Biotechnology & medicine

Li Tang

Kill cancer by arming your own immune system

Year Honored
2019

Region
China

Cancer is a disease with abnormal cell proliferation. Conventional treatments include physical therapy, chemotherapy, radiation therapy, and surgery. However, they are always accompanied by sever side effect. Cures are typically rare until recent success in immunotherapy.

The immune system in the human body is like a guard guarding the master's health. When pathogens invade, the immune system is activated and eliminates the "invaders" without mercy. But to cancer cells, the "traitors" from our own body, the immune system is easily blinded.

Is it possible to kill cancer cells by restoring or activating the body's own immune system? Based on this idea, in the past decades, immunotherapies including cancer vaccines, immune checkpoint inhibitors, and adoptive T-cell therapy (ACT) have been developed rapidly and achieved great success in the clinic.

However, due to the complex microenvironment and the cytokine storm, cures are still rare in the treatment of solid tumors with ACT.

To solve this outstanding issue, Li Tang, an Assistant Professor at the École Polytechnique Fédérale de Lausanne in Switzerland, has innovated a ground-breaking approach to substantially improve both the safety and efficacy of ACT. In this strategy, T-cells are “backpacked” with nanoparticles loaded with T-cell supporting drugs and the drug release is triggered only when the T-cells encounter and recognize tumor cells.

Specifically, he devised a “smart” nanoparticle which can sense the change of chemical status (called “redox” activity) on T-cell surfaces upon tumor cell encounter. Tumor cell recognition leads to elevated T-cell activation status with increased membrane redox activity.

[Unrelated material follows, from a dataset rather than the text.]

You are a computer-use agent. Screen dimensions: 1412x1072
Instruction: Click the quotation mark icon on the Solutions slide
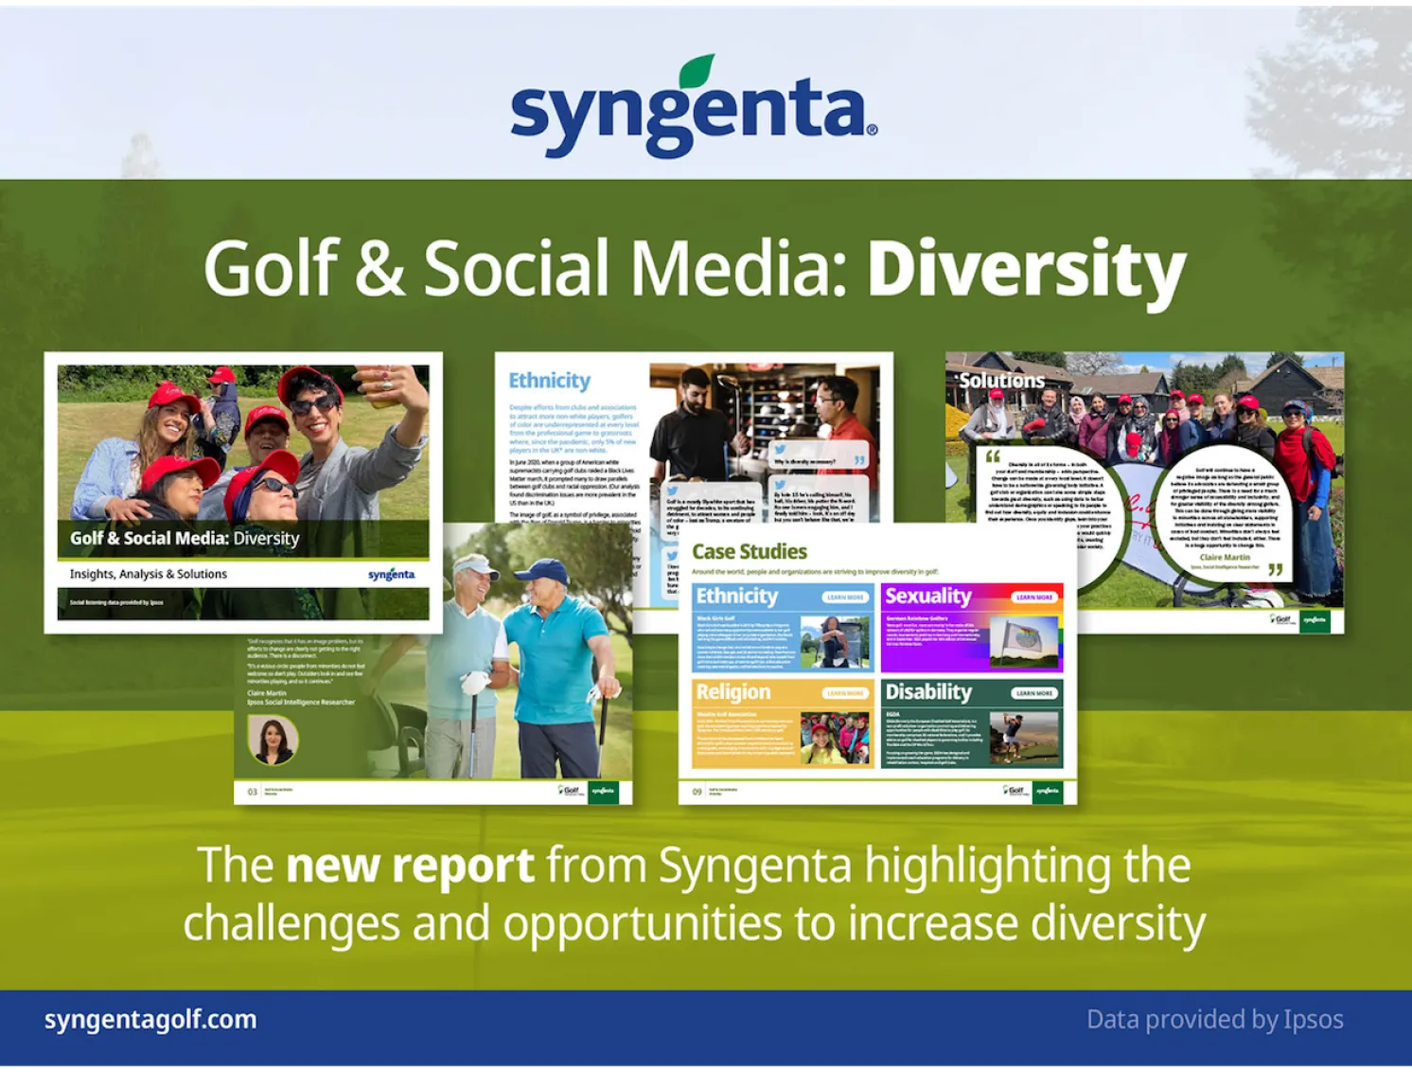coord(995,456)
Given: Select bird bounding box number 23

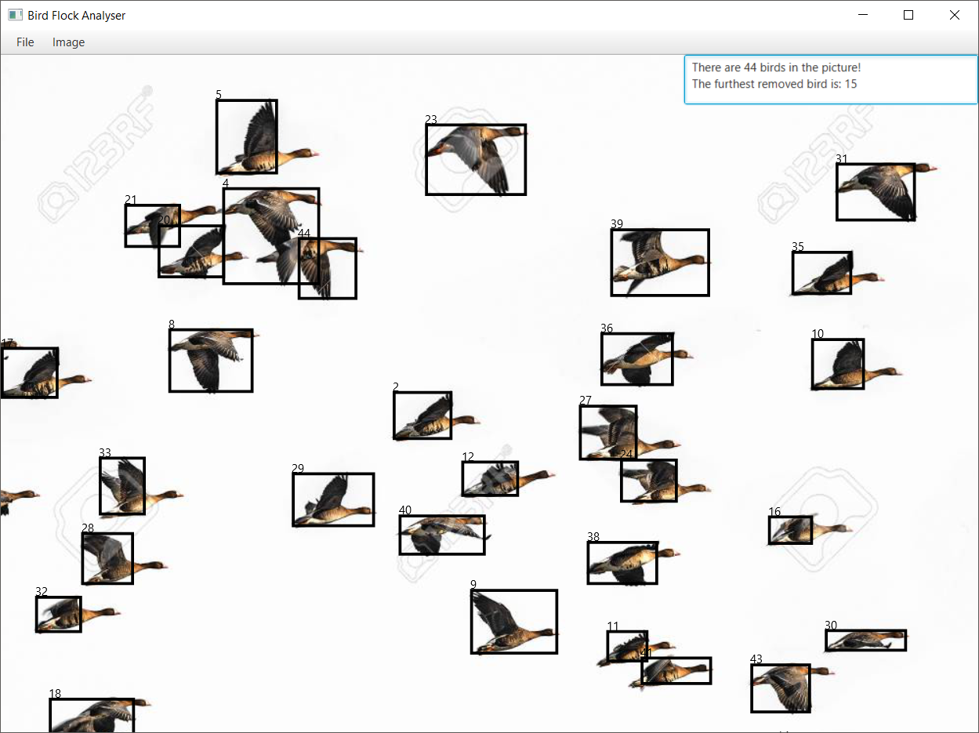Looking at the screenshot, I should [x=476, y=158].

In the meantime, Li Tang also made new attempts in developing personalized precision cancer vaccines against tumor specific targets. By using AI technology to predict tumor-specific antigens, and reversibly polymerizing them, he prepared a personalized vaccine for precision immunotherapy, which will hopefully benefit cancer patients using immunotherapy.

“I think immunotherapy will be the most important and promising methods for curing cancer," Li said.